• **Problem to solve**
In the records below, how many lines hold the word "computer"? Give only the number.

• **Input data**
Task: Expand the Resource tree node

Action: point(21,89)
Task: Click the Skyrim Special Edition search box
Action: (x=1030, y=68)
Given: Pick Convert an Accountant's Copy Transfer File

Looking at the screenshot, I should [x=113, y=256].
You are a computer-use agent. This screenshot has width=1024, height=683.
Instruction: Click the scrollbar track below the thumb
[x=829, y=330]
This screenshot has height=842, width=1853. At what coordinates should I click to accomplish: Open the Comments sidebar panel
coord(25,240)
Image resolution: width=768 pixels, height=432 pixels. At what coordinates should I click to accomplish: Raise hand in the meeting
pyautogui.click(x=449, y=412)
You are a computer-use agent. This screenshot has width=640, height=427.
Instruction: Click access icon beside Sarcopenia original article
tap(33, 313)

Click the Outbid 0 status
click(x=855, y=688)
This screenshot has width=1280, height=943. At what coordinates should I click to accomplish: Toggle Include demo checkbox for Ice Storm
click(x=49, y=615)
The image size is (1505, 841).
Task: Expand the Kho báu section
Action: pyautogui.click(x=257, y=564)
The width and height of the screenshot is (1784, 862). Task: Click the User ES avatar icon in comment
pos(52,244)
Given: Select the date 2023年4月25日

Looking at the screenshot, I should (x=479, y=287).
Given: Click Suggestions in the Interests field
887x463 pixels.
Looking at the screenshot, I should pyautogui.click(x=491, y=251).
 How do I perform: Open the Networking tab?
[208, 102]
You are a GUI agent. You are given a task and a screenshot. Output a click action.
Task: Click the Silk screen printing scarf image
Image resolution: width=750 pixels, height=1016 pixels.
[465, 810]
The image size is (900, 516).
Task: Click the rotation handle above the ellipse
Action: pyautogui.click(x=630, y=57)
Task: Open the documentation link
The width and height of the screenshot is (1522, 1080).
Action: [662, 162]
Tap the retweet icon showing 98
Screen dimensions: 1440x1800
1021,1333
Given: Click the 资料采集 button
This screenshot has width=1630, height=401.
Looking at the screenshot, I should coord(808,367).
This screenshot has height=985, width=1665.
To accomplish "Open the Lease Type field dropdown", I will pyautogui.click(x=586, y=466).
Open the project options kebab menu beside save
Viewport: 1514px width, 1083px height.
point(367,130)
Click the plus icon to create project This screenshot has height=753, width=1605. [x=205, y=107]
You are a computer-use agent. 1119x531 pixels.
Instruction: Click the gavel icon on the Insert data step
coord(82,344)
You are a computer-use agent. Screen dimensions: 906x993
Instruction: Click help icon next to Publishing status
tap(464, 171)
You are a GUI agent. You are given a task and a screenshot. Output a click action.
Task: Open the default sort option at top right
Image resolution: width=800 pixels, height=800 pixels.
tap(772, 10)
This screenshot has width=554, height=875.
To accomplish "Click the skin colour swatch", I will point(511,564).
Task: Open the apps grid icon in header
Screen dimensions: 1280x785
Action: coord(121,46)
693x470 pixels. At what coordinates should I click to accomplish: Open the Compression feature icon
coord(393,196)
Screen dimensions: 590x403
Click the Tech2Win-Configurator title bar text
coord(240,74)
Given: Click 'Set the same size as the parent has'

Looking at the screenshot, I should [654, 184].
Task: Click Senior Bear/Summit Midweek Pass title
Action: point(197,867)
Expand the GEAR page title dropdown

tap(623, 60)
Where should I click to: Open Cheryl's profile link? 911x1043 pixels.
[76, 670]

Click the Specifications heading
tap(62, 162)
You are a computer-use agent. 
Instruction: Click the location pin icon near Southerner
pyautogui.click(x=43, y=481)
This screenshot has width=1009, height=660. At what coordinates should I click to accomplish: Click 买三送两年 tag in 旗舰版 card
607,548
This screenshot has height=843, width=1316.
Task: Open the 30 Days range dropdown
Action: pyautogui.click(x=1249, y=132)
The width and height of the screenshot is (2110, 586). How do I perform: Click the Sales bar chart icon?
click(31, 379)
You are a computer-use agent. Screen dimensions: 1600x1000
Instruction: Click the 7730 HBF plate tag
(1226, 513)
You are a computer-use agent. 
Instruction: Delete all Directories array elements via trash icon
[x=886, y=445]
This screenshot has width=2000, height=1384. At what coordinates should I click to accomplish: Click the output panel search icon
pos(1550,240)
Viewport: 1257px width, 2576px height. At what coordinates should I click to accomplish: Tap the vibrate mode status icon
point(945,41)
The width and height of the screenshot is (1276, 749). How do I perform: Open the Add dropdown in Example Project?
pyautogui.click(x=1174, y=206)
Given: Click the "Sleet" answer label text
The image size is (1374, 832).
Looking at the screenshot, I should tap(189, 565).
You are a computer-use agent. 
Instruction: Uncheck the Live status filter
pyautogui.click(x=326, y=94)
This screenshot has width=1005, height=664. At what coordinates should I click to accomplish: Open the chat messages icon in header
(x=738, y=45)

• **Response**
8